● **Exercise details**: For the records below, count the lines containing the word "will" and reply with the number alone.

● **Data under study**:
┄┄┄┄┄┄

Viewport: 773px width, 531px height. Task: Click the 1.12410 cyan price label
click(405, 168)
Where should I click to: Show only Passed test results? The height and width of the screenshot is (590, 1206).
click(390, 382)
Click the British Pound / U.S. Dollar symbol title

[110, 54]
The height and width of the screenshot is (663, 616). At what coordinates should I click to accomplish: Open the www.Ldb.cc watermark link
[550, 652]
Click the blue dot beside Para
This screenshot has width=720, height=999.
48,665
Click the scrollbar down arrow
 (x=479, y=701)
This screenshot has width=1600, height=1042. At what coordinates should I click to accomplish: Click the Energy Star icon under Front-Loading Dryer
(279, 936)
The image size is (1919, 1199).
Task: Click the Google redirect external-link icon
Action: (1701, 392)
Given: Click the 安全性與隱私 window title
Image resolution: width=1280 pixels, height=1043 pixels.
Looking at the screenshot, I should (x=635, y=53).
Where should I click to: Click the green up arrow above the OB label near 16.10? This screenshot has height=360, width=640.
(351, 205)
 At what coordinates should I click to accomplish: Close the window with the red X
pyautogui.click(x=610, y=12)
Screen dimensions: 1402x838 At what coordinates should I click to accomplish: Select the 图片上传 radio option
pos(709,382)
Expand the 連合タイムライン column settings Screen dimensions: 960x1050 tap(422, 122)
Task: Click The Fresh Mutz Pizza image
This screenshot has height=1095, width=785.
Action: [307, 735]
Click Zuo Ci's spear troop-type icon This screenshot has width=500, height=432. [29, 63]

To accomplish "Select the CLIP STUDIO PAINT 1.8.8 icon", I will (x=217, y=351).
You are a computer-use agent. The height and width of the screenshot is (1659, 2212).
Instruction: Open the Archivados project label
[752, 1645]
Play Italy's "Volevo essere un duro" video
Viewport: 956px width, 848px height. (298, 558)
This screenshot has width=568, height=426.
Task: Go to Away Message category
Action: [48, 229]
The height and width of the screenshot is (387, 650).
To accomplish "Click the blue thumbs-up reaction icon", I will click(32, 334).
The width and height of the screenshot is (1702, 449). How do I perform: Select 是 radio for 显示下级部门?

┄┄┄┄┄┄

● **Solved problem**: 2